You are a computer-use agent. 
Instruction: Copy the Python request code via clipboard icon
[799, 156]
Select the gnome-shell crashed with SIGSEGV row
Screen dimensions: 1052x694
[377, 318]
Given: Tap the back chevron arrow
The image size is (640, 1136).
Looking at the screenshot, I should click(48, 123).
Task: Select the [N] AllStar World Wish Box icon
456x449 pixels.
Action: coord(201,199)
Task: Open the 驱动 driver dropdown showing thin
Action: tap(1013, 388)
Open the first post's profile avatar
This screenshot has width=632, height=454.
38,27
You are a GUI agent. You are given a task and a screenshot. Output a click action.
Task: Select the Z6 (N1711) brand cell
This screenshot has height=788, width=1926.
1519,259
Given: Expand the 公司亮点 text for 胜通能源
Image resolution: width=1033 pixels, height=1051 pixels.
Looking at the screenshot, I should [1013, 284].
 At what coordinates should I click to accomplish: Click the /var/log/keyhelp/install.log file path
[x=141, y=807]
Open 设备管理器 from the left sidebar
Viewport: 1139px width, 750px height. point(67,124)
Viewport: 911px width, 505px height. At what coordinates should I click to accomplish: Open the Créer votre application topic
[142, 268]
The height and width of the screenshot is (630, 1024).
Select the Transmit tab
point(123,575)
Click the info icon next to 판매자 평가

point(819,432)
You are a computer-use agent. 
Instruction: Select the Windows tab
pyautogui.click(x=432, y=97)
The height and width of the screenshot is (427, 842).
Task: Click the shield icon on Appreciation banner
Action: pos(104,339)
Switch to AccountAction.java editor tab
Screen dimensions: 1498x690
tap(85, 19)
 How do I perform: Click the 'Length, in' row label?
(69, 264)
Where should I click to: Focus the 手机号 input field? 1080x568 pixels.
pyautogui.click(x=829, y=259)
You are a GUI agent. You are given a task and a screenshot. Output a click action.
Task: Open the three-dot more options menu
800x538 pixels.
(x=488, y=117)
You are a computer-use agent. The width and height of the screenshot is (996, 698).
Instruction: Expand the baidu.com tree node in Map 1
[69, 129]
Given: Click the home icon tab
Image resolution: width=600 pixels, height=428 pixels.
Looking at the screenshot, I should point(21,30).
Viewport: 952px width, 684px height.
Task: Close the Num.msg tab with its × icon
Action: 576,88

> [EXERCISE AIM] Each line of the material must be copied exactly.

> [PROBLEM SOLUTION]
You are a computer-use agent. 
Instruction: Copy the Python request code via clipboard icon
[799, 156]
Select the gnome-shell crashed with SIGSEGV row
Screen dimensions: 1052x694
[377, 318]
Given: Tap the back chevron arrow
The image size is (640, 1136).
Looking at the screenshot, I should click(48, 123).
Task: Select the [N] AllStar World Wish Box icon
456x449 pixels.
Action: coord(201,199)
Task: Open the 驱动 driver dropdown showing thin
Action: tap(1013, 388)
Open the first post's profile avatar
This screenshot has width=632, height=454.
38,27
You are a GUI agent. You are given a task and a screenshot. Output a click action.
Task: Select the Z6 (N1711) brand cell
This screenshot has height=788, width=1926.
1519,259
Given: Expand the 公司亮点 text for 胜通能源
Image resolution: width=1033 pixels, height=1051 pixels.
Looking at the screenshot, I should [1013, 284].
 At what coordinates should I click to accomplish: Click the /var/log/keyhelp/install.log file path
[x=141, y=807]
Open 设备管理器 from the left sidebar
Viewport: 1139px width, 750px height. point(67,124)
Viewport: 911px width, 505px height. At what coordinates should I click to accomplish: Open the Créer votre application topic
[142, 268]
The height and width of the screenshot is (630, 1024).
Select the Transmit tab
point(123,575)
Click the info icon next to 판매자 평가

point(819,432)
You are a computer-use agent. 
Instruction: Select the Windows tab
pyautogui.click(x=432, y=97)
The height and width of the screenshot is (427, 842).
Task: Click the shield icon on Appreciation banner
Action: pos(104,339)
Switch to AccountAction.java editor tab
Screen dimensions: 1498x690
tap(85, 19)
 How do I perform: Click the 'Length, in' row label?
(69, 264)
Where should I click to: Focus the 手机号 input field? 1080x568 pixels.
pyautogui.click(x=829, y=259)
You are a GUI agent. You are given a task and a screenshot. Output a click action.
Task: Open the three-dot more options menu
800x538 pixels.
(x=488, y=117)
You are a computer-use agent. The width and height of the screenshot is (996, 698).
Instruction: Expand the baidu.com tree node in Map 1
[69, 129]
Given: Click the home icon tab
Image resolution: width=600 pixels, height=428 pixels.
Looking at the screenshot, I should point(21,30).
Viewport: 952px width, 684px height.
Task: Close the Num.msg tab with its × icon
Action: 576,88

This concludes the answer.